Seit Herbst vergangenen Jahres versucht Erdogan daher, zwischen Russland und der Ukraine zu vermitteln. Er steht damit in direkter Konkurrenz zu seinen Nato-Partnern in Deutschland, Frankreich, Großbritannien und den USA, die ebenfalls diplomatisch intervenieren.
Politische Beobachter gehen aber davon aus, dass die Türkei als Mediator erfolgreicher sein könnte. Denn das Land ist zwar Nato-Associate, wird aber nicht wirklich der westlichen geopolitischen Sphäre zugerechnet.
Außerdem steht Erdogan Putin ideologisch näher als dem ukrainischen Präsidenten Selenski, sagt Analyst Koru – und das, obwohl die Türkei der Ukraine sogar Kampfdrohnen liefert. Die Türkei nähere sich demnach nicht der Ukraine an, um Russlands Interessen auszugleichen, sondern um eigene wirtschaftliche Interessen zu verfolgen.
Erdogan hatte zu Beginn der russischen Invasion Ende Februar von Putin gefordert, er müsse die Grenzen der Ukraine anerkennen. „Putins Triumph hätte dennoch für manche Menschen im Präsidentenpalast in Ankara sehr aufregende Folgen“, schreibt Koru in einer Analyse. „Es würde der türkischen Rechten zeigen, dass sie an der Schwelle zu einer neuen Ära in der Weltpolitik stehen.“
In dieser neuen Ära würde das westliche System als teilweise gescheitert gelten, so Koru. Für mittelmächtige Länder wie die Türkei gäbe es dadurch mehr Möglichkeiten, den eigenen Einfluss auszureizen. Die militärischen Abenteuer der Türkei in den vergangenen Jahren, von Syrien über den Irak, Libyen und Aserbaidschan bis zum Streit um Seegrenzen in der Ägäis, zeigten, dass Erdogan genau darauf spekuliert.
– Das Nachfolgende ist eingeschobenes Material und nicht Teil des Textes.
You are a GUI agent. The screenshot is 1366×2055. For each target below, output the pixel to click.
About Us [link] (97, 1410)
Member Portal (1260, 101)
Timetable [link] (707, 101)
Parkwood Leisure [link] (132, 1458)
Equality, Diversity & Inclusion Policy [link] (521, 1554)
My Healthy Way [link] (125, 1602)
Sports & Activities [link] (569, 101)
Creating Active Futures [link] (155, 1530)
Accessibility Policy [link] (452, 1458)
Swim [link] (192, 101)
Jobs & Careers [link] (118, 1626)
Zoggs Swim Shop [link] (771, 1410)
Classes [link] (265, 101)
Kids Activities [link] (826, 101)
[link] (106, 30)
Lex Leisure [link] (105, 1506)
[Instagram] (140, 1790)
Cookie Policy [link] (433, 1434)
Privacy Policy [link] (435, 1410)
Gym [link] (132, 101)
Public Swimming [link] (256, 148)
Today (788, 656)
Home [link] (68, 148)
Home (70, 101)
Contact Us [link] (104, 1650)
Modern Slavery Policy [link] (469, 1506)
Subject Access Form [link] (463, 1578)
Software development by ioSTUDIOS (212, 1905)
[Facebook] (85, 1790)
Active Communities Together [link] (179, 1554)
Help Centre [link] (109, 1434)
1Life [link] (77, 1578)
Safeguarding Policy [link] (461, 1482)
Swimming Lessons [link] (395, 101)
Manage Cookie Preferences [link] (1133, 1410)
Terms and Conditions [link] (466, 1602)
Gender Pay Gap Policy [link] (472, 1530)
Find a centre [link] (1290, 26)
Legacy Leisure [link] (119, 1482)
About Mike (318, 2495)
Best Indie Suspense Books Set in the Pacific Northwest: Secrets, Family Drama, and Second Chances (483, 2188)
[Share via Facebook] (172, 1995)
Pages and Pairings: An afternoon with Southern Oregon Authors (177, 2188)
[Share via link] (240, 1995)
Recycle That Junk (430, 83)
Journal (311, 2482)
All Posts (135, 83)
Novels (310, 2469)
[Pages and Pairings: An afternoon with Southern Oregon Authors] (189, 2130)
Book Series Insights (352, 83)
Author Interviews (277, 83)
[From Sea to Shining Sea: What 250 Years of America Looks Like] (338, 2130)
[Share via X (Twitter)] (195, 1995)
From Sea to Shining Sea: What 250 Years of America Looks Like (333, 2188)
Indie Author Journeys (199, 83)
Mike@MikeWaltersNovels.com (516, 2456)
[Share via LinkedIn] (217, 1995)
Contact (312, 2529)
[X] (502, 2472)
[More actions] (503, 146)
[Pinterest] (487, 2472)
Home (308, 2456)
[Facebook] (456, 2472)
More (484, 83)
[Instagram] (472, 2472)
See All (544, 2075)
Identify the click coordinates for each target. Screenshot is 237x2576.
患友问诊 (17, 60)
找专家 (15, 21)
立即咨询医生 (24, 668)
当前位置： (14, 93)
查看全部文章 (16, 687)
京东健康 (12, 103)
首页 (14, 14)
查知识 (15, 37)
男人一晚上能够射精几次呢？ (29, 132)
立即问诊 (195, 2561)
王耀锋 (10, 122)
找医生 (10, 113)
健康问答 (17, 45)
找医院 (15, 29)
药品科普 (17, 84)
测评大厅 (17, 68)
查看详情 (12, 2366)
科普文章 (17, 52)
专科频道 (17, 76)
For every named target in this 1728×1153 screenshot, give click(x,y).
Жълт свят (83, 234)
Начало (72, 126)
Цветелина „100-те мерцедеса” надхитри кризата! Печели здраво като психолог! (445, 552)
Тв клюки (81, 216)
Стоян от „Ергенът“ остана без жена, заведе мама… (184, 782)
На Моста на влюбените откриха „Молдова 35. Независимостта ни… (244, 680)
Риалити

Ein Sieg Russlands gegen die Ukraine würde Erdogan in seiner Meinung bestärken, dass die Einflussmöglichkeiten des Westens begrenzt sind. Tatsächlich teilen diese Weltsicht nicht nur Anhänger von Erdogans AKP. Auch in konservativen Schichten der Opposition glauben viele, dass die Türkei nicht mit dem Westen, sondern gegen ihn arbeiten solle.
Koru räumt allerdings ein, dass die Türkei wohl kaum aus der Nato austreten werde. Und dann könnte es ja auch sein, dass Russland nicht siegreich aus dem Konflikt hervorgeht, wie der schleppende Fortschritt der russischen Invasion nahelegt.
Letztlich gehe es Erdogan um sein eigenes politisches Überleben, argumentieren die beiden Türkeiexperten Koru und Gingeras. Der türkische Staatschef dürfte daher alles tun, was nötig ist, um seine eigene Macht auszubauen – unabhängig davon, wie der Krieg ausgeht.